- _What is needed_
Look below for the line holding "The height and width of the screenshot is (1120, 1270)." and the line holding "the Без имени-2". Transcribe exactly those lines and all lines between them, nothing more.

Dataset entries
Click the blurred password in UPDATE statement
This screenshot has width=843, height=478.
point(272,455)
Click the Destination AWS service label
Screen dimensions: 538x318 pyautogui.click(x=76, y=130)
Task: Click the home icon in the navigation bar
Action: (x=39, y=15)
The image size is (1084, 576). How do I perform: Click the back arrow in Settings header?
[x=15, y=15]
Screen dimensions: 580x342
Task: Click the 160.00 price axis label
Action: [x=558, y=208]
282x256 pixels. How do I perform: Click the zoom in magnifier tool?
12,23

* * *

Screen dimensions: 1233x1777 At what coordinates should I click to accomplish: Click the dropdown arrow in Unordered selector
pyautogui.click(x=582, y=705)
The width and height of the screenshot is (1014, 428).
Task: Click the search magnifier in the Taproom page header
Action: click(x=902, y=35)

--

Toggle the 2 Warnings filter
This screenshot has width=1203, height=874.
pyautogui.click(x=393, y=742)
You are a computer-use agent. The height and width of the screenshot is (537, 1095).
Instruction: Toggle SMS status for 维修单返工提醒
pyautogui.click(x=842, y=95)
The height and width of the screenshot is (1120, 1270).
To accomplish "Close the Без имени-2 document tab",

- _Written answer_
The height and width of the screenshot is (1120, 1270).
To accomplish "Close the Без имени-2 document tab",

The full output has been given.